Problem details: The expected answer is a verbatim transcription of the lines below, beginning with the first and ending with the line that holds "This screenshot has width=307, height=261.", without pictures.

Material for this task:

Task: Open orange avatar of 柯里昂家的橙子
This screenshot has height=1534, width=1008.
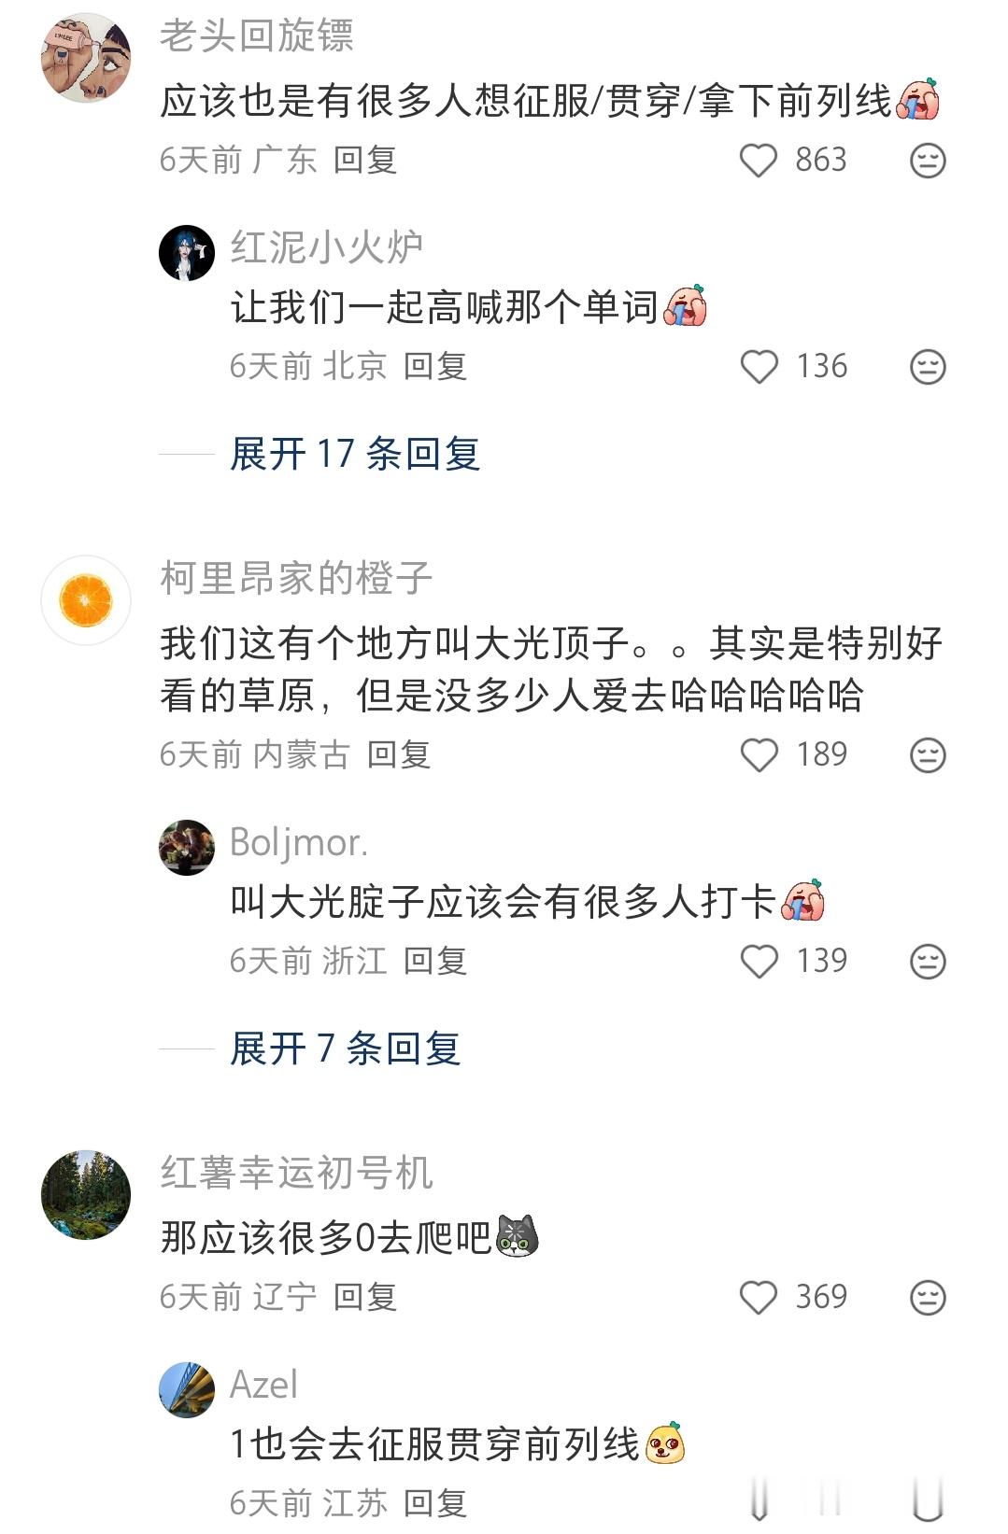Action: pos(86,600)
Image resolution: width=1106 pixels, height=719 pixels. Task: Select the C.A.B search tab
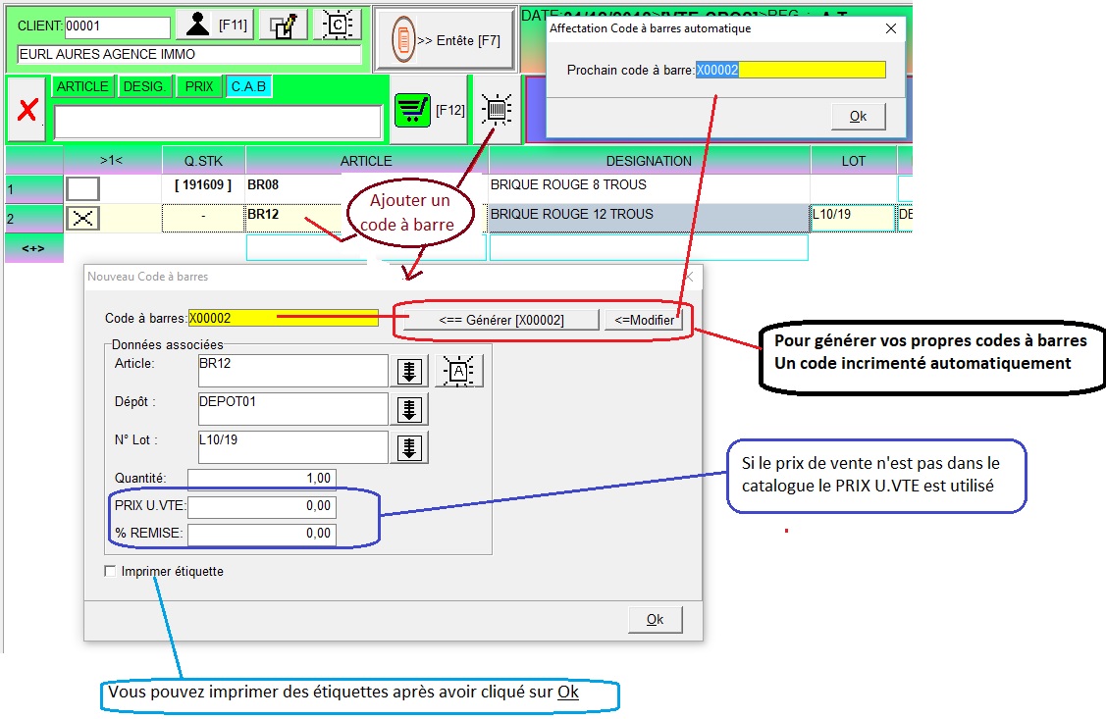(x=248, y=86)
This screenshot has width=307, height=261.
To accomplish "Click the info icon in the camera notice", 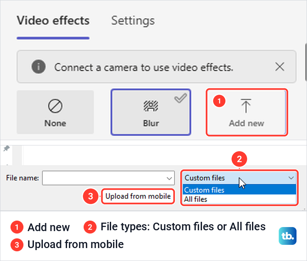I will 38,67.
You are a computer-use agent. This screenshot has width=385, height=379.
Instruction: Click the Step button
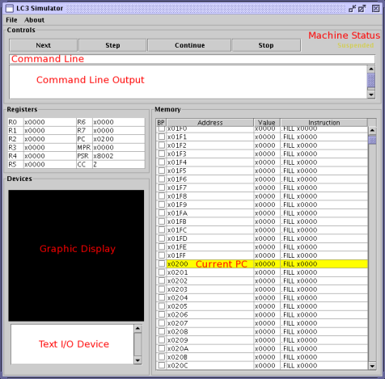click(x=112, y=45)
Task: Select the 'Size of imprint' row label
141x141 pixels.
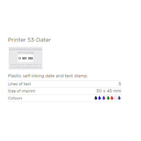Action: [21, 91]
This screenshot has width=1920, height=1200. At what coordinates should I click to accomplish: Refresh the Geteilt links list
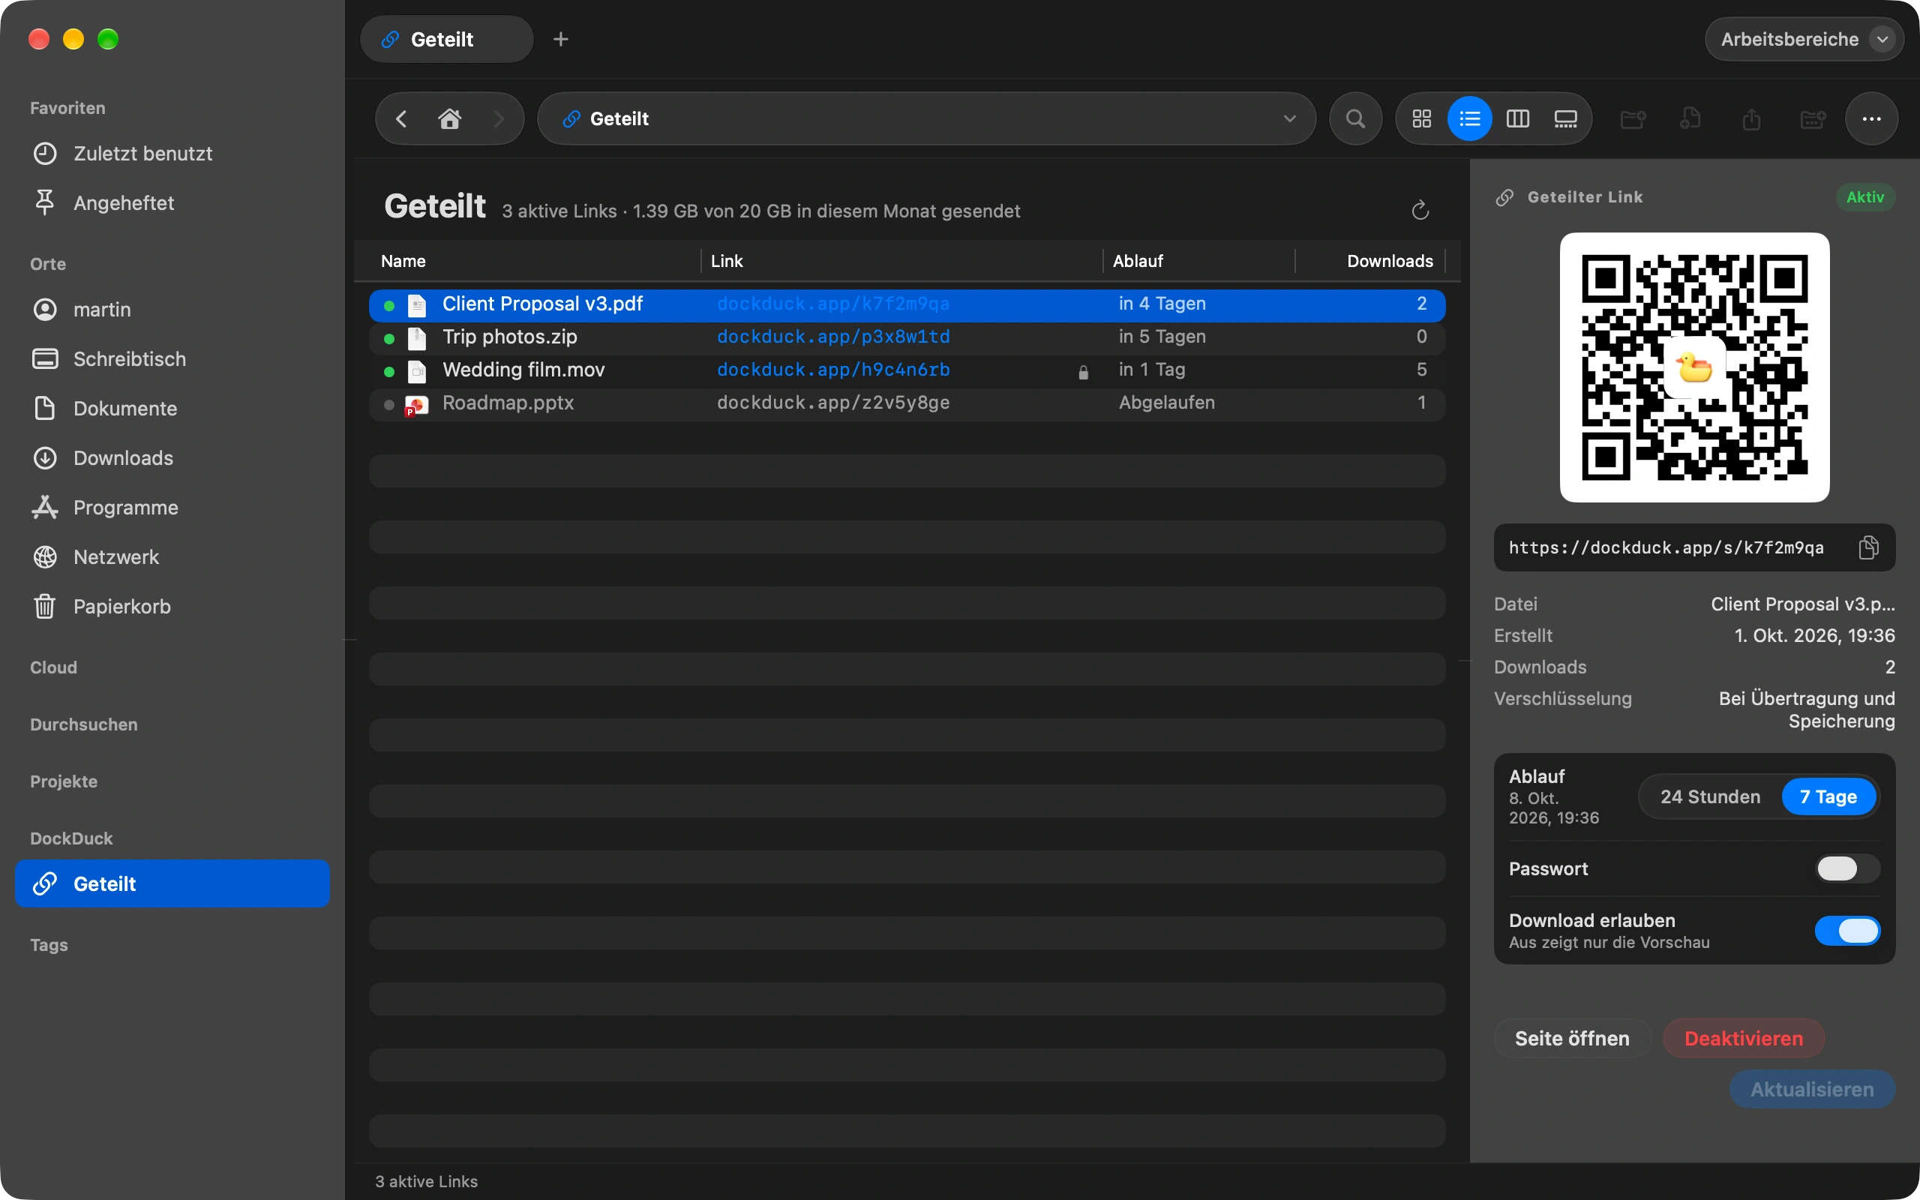point(1420,210)
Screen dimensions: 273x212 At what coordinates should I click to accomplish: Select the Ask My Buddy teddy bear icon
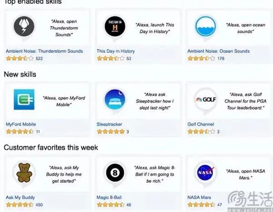(x=24, y=173)
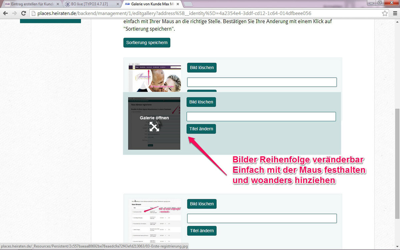
Task: Click the browser forward arrow
Action: coord(14,13)
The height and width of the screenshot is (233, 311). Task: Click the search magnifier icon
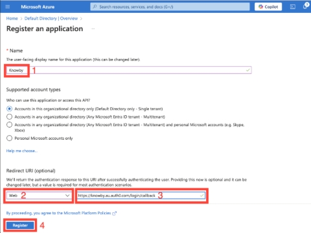tap(95, 6)
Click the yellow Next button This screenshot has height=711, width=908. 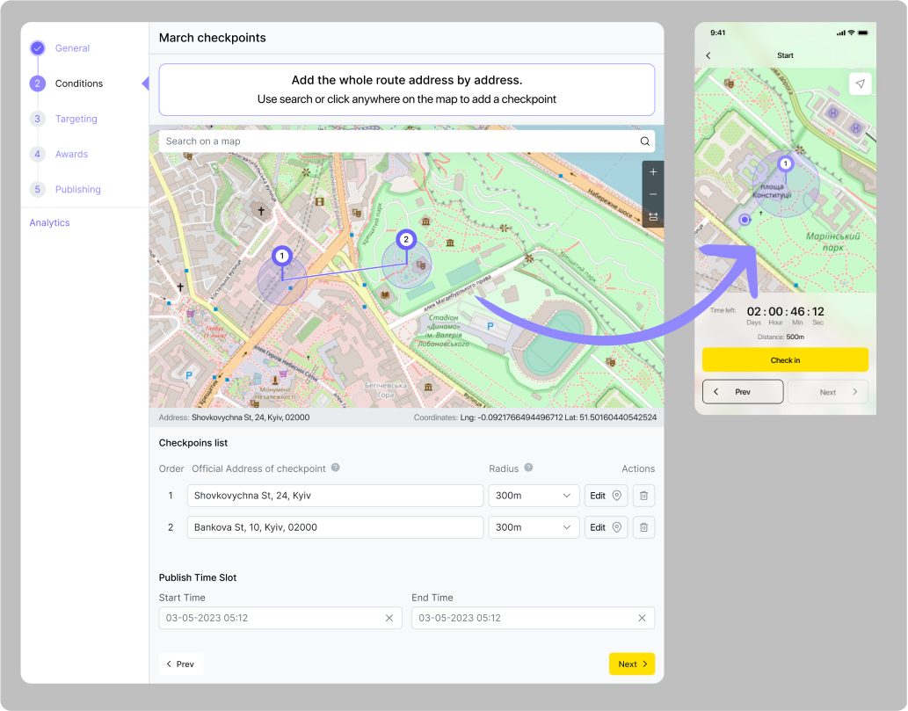pos(631,664)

Task response:
Task: Open orange avatar of 柯里昂家的橙子
This screenshot has height=1534, width=1008.
Action: pos(86,600)
Image resolution: width=1106 pixels, height=719 pixels. Task: Select the C.A.B search tab
(x=248, y=86)
This screenshot has width=307, height=261.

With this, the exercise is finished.